■ Your tasks ■
1. From the text on self-harm risk assessment tools, extract the passage starting with "Selection/inclusion criteria" and going on through "self-harmed or attempted suicide.", copying it word for word.
2. Write what comes next in the methods of the review on self-harm risk assessment tools, picking up after its final sentence.

*** Text section ***

How accurately do risk assessment tools/scales predict which adolescent and young adults will go on to self-harm in the future, make a future suicide attempt or die by suicide?

Methods

Search strategy

The following bibliographic databases were searched from inception to March 2018 with no language restrictions: MEDLINE, EMBASE, CINAHL, PsycINFO and Open Grey. Searches used index and free-text terms related to self-harm, suicide, adolescents and risk assessment. Terms were combined using the appropriate OR and AND operators (see MEDLINE search strategy in online supplementary appendix 1).

Supplemental material

Selection/inclusion criteria

Study design

Prospective and retrospective cohort studies, case–control studies and randomised controlled trials testing assessment tools.

Patient group

Adolescents and young people aged 10–25 who have self-harmed or attempted suicide who have presented to clinical services or have been treated by a clinician following an episode of self-harm or attempted suicide. Studies also containing older populations were included if data for 10–25 years were presented separately. Studies on a wider age range were included if the majority of the sample (>50%) had self-harmed or attempted suicide.

*** End of Text section ***
*** Data ***

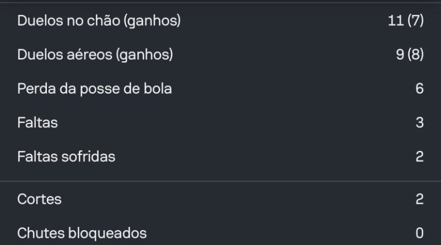Screen dimensions: 441x245
Task: Click the total ground duels number 11
Action: [x=396, y=21]
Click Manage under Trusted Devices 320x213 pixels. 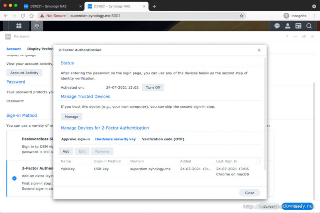coord(72,117)
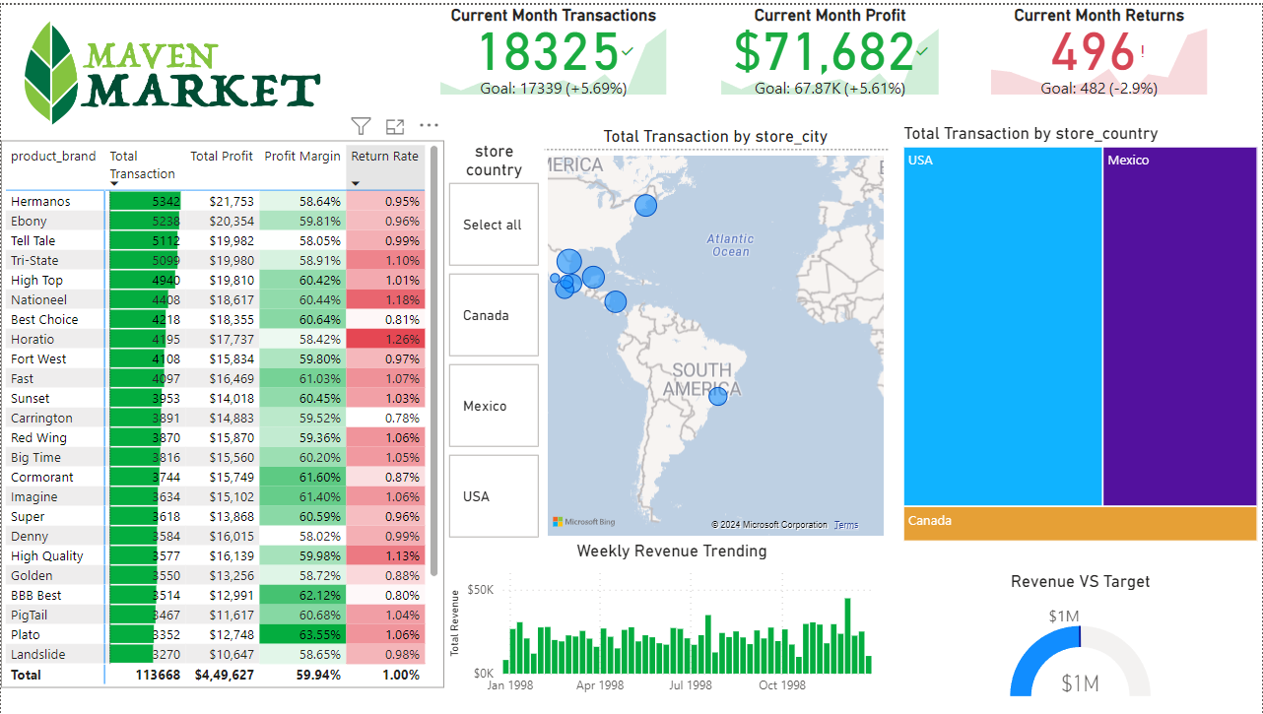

*** End of Data ***

■ Answers per task ■
1.
Selection/inclusion criteria

Study design

Prospective and retrospective cohort studies, case–control studies and randomised controlled trials testing assessment tools.

Patient group

Adolescents and young people aged 10–25 who have self-harmed or attempted suicide who have presented to clinical services or have been treated by a clinician following an episode of self-harm or attempted suicide. Studies also containing older populations were included if data for 10–25 years were presented separately. Studies on a wider age range were included if the majority of the sample (>50%) had self-harmed or attempted suicide.

2.
WHO defines adolescence as being between 10 and 19 years28, however, in the literature the upper limit for adolescents can range from 18 to 25 years.1 In an attempt to include all relevant data in this review, reflecting this and that self-harm is rare before the age of 12, a broad range of 11–25 years will be included.29

Interventions

Any risk assessment.

Timing

No restriction was placed on length of follow-up so long as the outcomes occurred after the risk assessment was carried out.

Setting

Studies with the risk assessment carried out within a clinical setting or by a clinician were included. This could have been an inpatient or outpatient facility or as part of a home treatment programme.

Outcome

Self-harm and/or attempted suicide or completed suicide. It was acknowledged that these may be recorded individually or they may be grouped together (eg, repeat self-harm and attempted suicide may have been classed as the same event).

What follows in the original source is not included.